Logo Questions Linux Laravel Mysql Ubuntu Git Menu
 

How to use properly Tensorflow Dataset with batch?

I am new to Tensorflow and deep learning, and I am struggling with the Dataset class. I tried a lot of things and I can’t find a good solution.

What I am trying

I have a large amount of images (500k+) to train my DNN with. This is a denoising autoencoder so I have a pair of each image. I am using the dataset class of TF to manage the data, but I think I use it really badly.

Here is how I load the filenames in a dataset:

class Data:
def __init__(self, in_path, out_path):
    self.nb_images = 512
    self.test_ratio = 0.2
    self.batch_size = 8

    # load filenames in input and outputs
    inputs, outputs, self.nb_images = self._load_data_pair_paths(in_path, out_path, self.nb_images)

    self.size_training = self.nb_images - int(self.nb_images * self.test_ratio)
    self.size_test = int(self.nb_images * self.test_ratio)

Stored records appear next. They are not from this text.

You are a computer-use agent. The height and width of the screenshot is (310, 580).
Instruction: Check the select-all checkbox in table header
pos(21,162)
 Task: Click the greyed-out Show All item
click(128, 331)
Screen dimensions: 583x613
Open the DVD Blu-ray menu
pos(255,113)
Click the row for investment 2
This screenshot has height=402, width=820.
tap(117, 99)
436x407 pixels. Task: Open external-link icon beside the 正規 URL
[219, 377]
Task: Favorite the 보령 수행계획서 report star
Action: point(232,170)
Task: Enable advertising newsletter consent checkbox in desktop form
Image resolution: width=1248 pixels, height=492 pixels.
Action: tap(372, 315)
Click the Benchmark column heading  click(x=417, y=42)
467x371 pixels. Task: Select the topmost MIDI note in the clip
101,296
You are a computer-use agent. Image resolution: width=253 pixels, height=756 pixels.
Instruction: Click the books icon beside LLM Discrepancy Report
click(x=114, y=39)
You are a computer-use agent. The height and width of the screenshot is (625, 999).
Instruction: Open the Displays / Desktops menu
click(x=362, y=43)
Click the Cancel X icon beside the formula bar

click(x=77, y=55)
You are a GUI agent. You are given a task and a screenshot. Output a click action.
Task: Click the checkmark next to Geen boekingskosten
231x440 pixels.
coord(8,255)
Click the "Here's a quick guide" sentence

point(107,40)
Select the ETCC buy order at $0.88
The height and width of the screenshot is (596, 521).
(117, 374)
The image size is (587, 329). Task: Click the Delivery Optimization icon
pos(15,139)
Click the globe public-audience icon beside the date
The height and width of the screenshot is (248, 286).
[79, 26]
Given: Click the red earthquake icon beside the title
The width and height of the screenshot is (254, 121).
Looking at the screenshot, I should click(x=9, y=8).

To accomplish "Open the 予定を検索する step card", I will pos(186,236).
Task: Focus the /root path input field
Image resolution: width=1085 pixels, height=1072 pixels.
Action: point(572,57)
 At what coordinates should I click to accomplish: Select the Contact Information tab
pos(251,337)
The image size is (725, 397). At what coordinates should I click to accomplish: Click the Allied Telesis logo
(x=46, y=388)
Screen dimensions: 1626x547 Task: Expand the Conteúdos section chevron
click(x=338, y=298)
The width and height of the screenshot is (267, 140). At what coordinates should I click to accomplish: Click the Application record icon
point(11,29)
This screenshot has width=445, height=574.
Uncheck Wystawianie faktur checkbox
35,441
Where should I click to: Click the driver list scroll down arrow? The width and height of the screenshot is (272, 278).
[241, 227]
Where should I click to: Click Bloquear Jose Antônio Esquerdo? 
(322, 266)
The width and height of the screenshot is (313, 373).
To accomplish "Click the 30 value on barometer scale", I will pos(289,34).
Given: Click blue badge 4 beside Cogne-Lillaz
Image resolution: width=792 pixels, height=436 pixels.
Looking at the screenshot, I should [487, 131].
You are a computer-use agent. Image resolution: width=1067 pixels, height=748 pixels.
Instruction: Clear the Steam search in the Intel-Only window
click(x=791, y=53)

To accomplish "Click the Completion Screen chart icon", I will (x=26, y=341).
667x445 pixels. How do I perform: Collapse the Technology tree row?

    # split arrays in training / validation
    test_data_in, training_data_in = self._split_test_data(inputs, self.test_ratio)
    test_data_out, training_data_out = self._split_test_data(outputs, self.test_ratio)

    # transform array to tf.data.Dataset
    self.train_dataset = tf.data.Dataset.from_tensor_slices((training_data_in, training_data_out))
    self.test_dataset = tf.data.Dataset.from_tensor_slices((test_data_in, test_data_out))

I have a function to call at each epoch that will prepare the dataset. It shuffles the filenames, and transforms filenames to images and batch data.

def get_batched_data(self, seed, batch_size):
    nb_batch = int(self.size_training / batch_size)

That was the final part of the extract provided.